## Information
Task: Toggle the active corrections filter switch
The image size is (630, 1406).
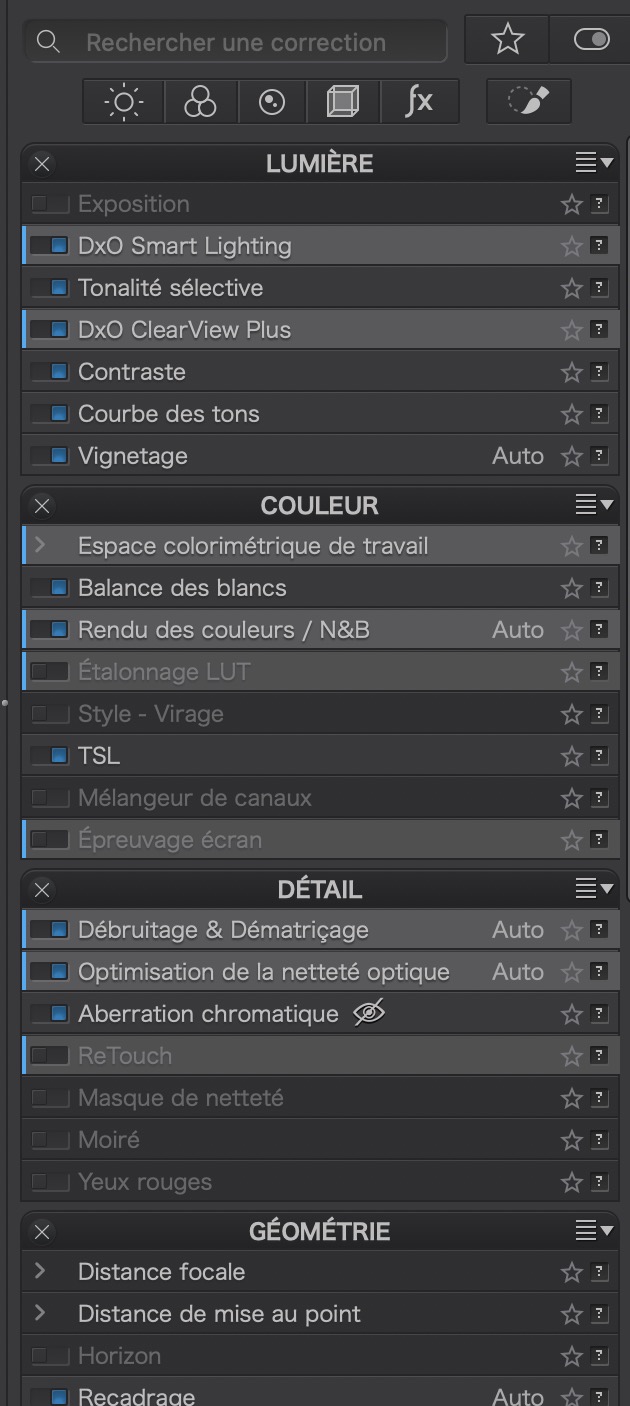Action: click(x=591, y=40)
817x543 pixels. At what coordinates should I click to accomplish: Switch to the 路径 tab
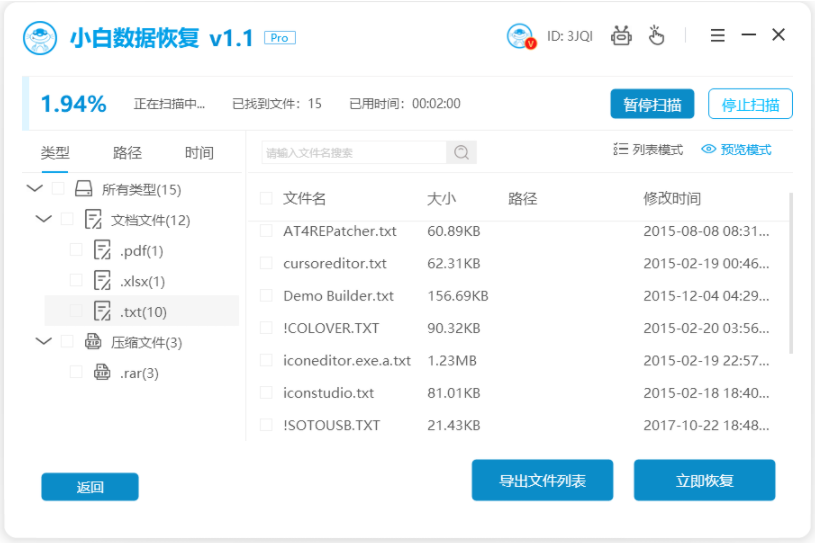click(127, 153)
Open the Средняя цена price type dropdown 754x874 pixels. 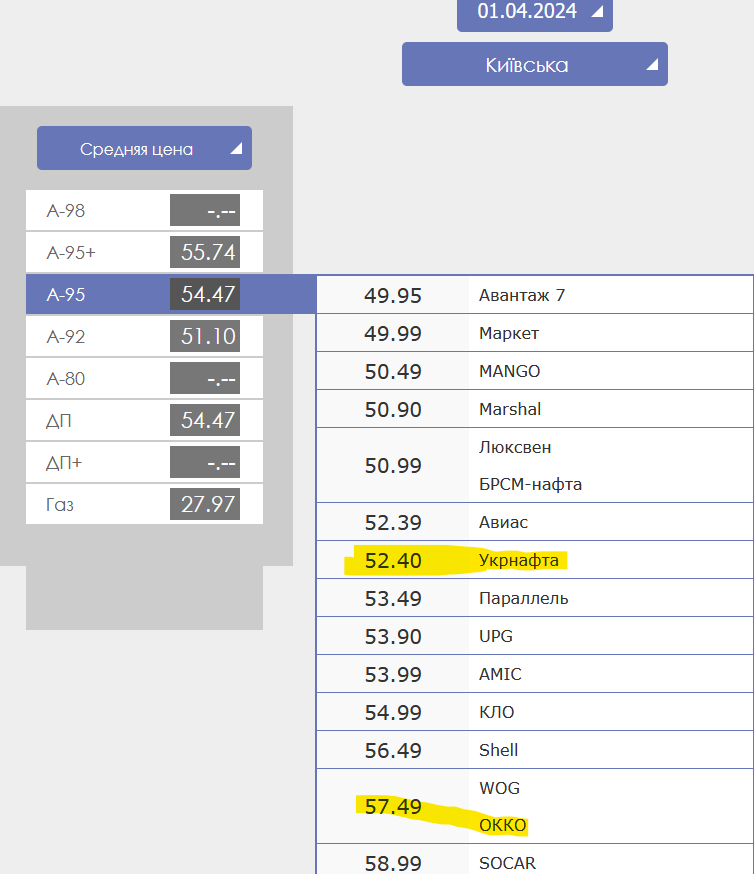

## Task prompt
The line containing "817x543 pixels. At" and every line after it, through the end of the data, are to be output exactly. Omit the pictures.

## Solution to the problem
817x543 pixels. At what coordinates should I click to accomplish: Switch to the 路径 tab
click(127, 153)
Open the Средняя цена price type dropdown 754x874 pixels. 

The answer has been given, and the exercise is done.